L'écart se creuse entre La République en Marche! (LREM) et les autres mouvements politiques pour les législatives. Dans un sondage OpinionWay-Orpi publié vendredi, le mouvement d'Emmanuel Macron est crédité de 28% d'intentions de vote au premier tour des législatives. C'est un point supplémentaire par rapport à la dernière enquête de l'institut, mais c'est surtout huit points de plus que LR et l'UDI (20%). Derrière, le Front national recueille, selon cette étude, 19% des voix, la France Insoumise de Jean-Luc Mélenchon 15%, et le PS et ses alliés plafonnent à 10%.
Avec de tels résultats au premier tour, LREM pourrait recueillir entre 310 et 330 sièges à l'Assemblée nationale. Ce qui lui assurerait largement la majorité absolue (fixée à 289 députés). Ces chiffres sont, bien sûr, à prendre avec précaution. Il ne s'agit là que de sondages, qui ne peuvent prendre en compte tous les facteurs, notamment celui de la participation. Mais quoi qu'il en soit, Emmanuel Macron n'a jamais été aussi proche de s'assurer un Parlement coopératif.

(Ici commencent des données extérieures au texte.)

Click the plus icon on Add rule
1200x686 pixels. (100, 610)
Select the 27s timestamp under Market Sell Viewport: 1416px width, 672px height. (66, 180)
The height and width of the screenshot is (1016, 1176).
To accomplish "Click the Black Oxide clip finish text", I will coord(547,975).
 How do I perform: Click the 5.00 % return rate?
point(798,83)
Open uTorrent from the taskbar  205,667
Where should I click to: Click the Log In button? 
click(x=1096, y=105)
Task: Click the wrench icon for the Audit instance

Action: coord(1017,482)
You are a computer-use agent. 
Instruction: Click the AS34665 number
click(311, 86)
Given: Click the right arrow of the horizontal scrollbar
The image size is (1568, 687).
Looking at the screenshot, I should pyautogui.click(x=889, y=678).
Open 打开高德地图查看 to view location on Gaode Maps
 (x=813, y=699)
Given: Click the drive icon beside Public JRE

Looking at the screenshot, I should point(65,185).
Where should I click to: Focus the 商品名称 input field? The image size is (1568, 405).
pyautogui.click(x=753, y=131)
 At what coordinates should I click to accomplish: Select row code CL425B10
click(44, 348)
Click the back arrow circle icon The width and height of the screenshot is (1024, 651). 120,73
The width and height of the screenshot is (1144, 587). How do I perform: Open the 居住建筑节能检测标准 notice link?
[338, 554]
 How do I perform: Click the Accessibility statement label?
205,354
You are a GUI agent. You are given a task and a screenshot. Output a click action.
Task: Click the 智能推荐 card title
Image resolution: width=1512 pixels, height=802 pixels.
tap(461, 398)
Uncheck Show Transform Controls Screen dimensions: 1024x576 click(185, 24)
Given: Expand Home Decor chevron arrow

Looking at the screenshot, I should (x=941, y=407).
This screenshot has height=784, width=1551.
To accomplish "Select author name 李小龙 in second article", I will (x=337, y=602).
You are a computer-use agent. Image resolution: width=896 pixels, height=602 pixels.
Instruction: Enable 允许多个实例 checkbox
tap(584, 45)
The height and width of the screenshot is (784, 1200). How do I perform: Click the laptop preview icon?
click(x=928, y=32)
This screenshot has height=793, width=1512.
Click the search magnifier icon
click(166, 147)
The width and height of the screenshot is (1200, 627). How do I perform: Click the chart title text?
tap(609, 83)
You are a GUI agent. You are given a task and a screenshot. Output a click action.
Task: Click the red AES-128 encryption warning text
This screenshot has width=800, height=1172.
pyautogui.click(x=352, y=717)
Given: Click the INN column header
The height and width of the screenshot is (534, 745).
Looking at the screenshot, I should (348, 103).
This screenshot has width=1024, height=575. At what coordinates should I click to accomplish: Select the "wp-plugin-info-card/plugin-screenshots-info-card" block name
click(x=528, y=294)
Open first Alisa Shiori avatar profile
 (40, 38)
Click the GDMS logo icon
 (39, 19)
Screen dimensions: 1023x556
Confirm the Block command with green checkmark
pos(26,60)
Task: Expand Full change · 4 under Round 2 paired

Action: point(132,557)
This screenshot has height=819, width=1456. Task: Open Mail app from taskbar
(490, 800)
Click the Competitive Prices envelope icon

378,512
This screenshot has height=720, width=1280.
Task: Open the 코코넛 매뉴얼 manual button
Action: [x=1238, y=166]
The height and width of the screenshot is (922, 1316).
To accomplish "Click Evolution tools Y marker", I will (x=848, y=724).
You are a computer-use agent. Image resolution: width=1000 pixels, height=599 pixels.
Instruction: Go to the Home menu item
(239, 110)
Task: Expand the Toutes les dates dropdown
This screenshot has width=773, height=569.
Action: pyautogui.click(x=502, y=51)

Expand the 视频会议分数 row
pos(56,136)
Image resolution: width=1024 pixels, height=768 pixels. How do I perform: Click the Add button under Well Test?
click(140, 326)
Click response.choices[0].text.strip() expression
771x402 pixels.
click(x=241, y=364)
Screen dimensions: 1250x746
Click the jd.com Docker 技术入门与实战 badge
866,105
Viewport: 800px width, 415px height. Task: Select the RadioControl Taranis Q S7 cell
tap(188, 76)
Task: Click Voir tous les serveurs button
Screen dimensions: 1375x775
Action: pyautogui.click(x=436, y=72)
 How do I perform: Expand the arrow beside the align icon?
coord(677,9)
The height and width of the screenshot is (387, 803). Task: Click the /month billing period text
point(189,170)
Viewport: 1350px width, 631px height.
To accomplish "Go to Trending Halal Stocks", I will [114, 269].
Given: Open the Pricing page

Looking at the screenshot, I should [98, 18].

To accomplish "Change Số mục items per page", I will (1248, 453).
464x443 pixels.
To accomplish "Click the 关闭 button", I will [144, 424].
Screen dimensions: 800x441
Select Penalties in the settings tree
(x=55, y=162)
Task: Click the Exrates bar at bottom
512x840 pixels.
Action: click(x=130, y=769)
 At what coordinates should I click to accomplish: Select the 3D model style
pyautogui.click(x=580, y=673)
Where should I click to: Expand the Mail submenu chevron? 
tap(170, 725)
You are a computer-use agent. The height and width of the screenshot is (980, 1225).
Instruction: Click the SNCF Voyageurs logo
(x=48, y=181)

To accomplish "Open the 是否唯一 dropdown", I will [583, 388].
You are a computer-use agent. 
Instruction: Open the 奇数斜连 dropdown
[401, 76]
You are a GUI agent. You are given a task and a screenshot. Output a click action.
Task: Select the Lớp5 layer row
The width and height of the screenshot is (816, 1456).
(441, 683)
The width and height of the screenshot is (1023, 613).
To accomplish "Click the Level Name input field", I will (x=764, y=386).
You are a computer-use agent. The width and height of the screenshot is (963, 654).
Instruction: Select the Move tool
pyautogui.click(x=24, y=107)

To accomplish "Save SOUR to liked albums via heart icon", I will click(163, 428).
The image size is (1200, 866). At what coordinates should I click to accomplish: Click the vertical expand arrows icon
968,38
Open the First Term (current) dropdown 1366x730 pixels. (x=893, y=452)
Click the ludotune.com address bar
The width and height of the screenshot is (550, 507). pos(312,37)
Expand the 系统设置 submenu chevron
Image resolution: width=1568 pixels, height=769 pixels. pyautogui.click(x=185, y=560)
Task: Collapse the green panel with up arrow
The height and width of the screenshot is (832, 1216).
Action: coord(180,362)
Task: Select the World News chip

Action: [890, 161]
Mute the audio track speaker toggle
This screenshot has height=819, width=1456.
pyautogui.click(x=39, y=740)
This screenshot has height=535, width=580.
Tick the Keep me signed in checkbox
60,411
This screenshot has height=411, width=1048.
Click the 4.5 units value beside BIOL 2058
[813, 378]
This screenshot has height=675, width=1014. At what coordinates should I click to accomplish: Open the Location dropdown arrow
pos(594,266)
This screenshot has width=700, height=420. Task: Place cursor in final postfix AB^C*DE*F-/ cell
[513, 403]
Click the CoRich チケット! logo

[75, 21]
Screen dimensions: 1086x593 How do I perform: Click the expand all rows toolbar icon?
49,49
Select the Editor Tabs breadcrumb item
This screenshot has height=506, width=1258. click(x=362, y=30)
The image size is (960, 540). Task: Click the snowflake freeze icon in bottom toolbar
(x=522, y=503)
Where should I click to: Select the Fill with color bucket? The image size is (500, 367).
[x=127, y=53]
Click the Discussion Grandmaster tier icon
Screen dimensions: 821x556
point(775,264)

Majorité indispensable pour réformer. Obtenir la majorité absolue est indispensable pour avoir les coudées franches en matière de réformes. Sans le Parlement, difficile de faire voter les textes en suivant la procédure législative classique. Mais il n'est pas possible non plus, contrairement aux idées reçues, de légiférer selon son bon plaisir par ordonnances, puisque le gouvernement doit obtenir l'accord des parlementaires en amont, et risque un veto en aval.
Reconnaissance politique. Mais plus qu'une marge de manœuvre, c'est bien une reconnaissance politique qu'obtiendrait Emmanuel Macron en cas de majorité absolue à l'Assemblée nationale. S'il y a un an, personne ne prédisait qu'il parviendrait à se hisser au second tour de l'élection présidentielle, ni qu'il finirait par l'emporter, la question de sa capacité à obtenir une majorité parlementaire a animé les débats dès qu'il s'est positionné comme l'un des favoris du scrutin présidentiel. L'aspect extraordinaire de cette élection a beaucoup alimenté ce doute. Et l'assurance dont a fait preuve le candidat, qui n'a cessé de marteler que les Français feraient un choix "cohérent", est apparue comme un excès de confiance.
Les législatives ont souvent confirmé la présidentielle... Finalement, les sondages qui se suivent semblent, jusqu'ici, lui donner raison. "Si cela se confirme, ce serait au-delà des espérances d'Emmanuel Macron sur le plan du pari politique", souligne le politologue Olivier Duhamel. Et les législatives se présenteraient, encore une fois, comme une confirmation de la présidentielle. "Cela a quasiment toujours été le cas", tempère le spécialiste. "En 1962 et 1967, déjà, elles avaient donné la majorité au général de Gaulle. Certes, plus tard, il y a eu les cohabitations et on a pu se poser la question de la cohérence entre élections législatives et présidentielle. Mais on n'a pas attendu le passage au quinquennat [en 2002] pour que s'installe la prééminence du fait présidentiel."
" La nouveauté que représente l'élection de Macron amplifie la volonté habituelle des électeurs à donner une majorité législative au président. "
…mais cette configuration reste inédite. Même si elles ne dérogent pas à ce qui est devenu une règle, ces législatives resteraient inédites. Car le mouvement d'Emmanuel Macron vient juste de fêter son premier anniversaire. Comparons avec ce qui est comparable : en 1958, l'Union pour la Nouvelle République (UNR) est un parti tout neuf, créé pour soutenir le général de Gaulle fraîchement élu. Il va remporter les élections législatives, mais avec seulement 17,6% des voix au premier tour. "Pour LREM, on semble se diriger vers un score d'environ 30%, c'est bien plus", note Olivier Duhamel. "Une telle confirmation, pour un parti politique aussi nouveau, serait quasiment sans précédent."
"Donner au président la possibilité de réussir". Finalement, le fait qu'Emmanuel Macron se lance sans être à la tête d'un parti traditionnel, puis qu'il soit élu après une campagne pleine de rebondissements, ne semble pas le desservir pour obtenir une majorité, au contraire. "La nouveauté que représente son élection amplifie la volonté habituelle des électeurs à donner une majorité législative au président qu'ils viennent d'élire", appuie Olivier Duhamel. Pour le politologue, "les Français ont changé de regard à partir du moment où Emmanuel Macron a été élu. Ils se disent qu'ils ont osé quelque chose de nouveau. Raison de plus, alors, pour donner au président la possibilité de réussir."